I found out that the famous trade union leader Ron Ritchie lived in the village when he and Penny’s husband, John, nursed an injured fox back to health and called it Scargill. The story had featured in the village newsletter when I first arrived. Given that John had been a vet and Ron was, well, Ron, I suspected that John had done the nursing and Ron had simply been on naming duties.

The newsletter, by the way, is called Cut to the Chase, which is a pun.

We all crowded around the autopsy photos. The poor girl, and that wound that should never have killed her, even back in those days. The boyfriend had bolted from Penny’s squad car on the way to a police interview and hadn’t been seen since. He had given Penny a belt for her troubles too. No surprises there. If you hit women, you hit women.

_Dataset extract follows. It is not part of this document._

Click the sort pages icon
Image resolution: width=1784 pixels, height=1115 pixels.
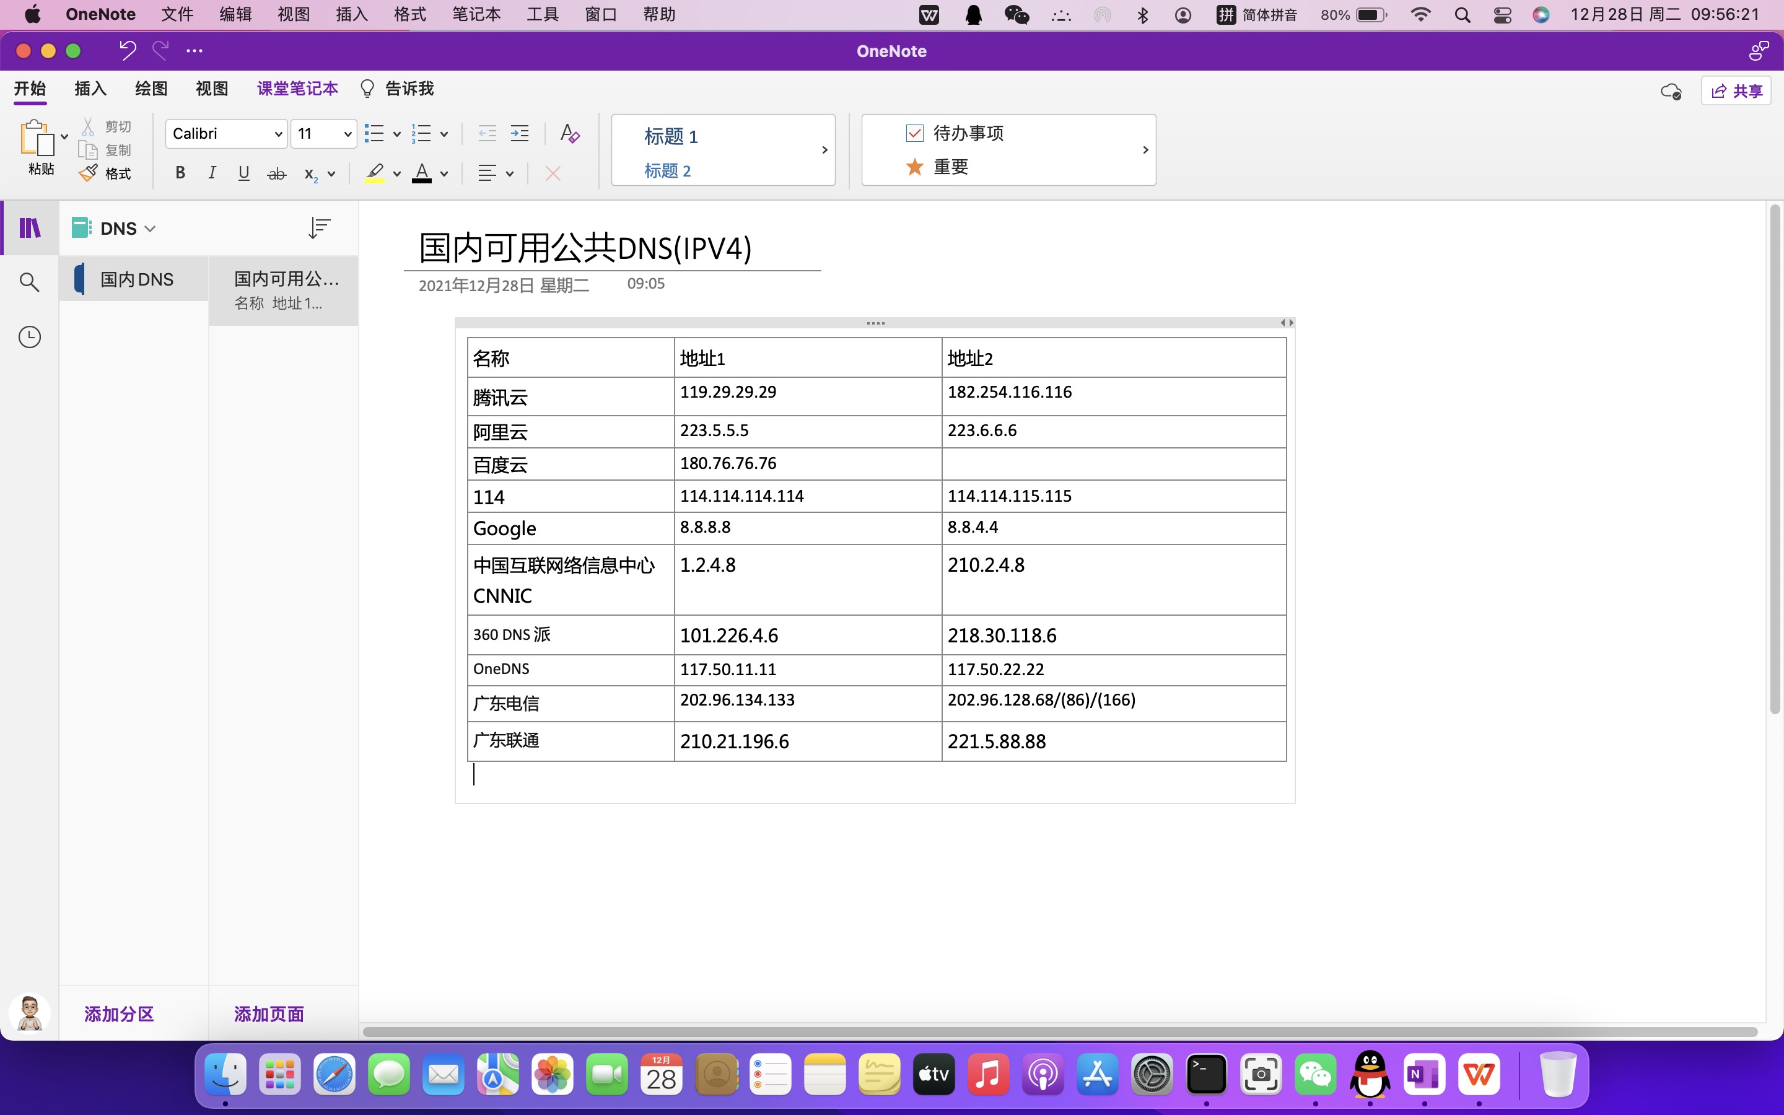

Even if he hadn’t run off, I suppose he would have got away with it. I know you still read about these things all the time, but it was even worse back then.

The Thursday Murder Club wasn’t about to magically bring him to justice; I think everyone knew that. Penny and Elizabeth had solved all sorts of cases to their own satisfaction, but that was as far as they could go.

So I suppose you could say that Penny and Elizabeth never really got their wish. All those murderers remained unpunished, all still out there, listening to the shipping forecast somewhere. They had got away with it, as some people do, I’m afraid. The older you get, the more you have to come to terms with that.

Anyway, that’s just me being philosophical, which will get us nowhere.

Last Thursday was the first time it was the four of us. Elizabeth, Ibrahim, Ron and me. And, as I say, it seemed very natural. As if I was completing their jigsaw again.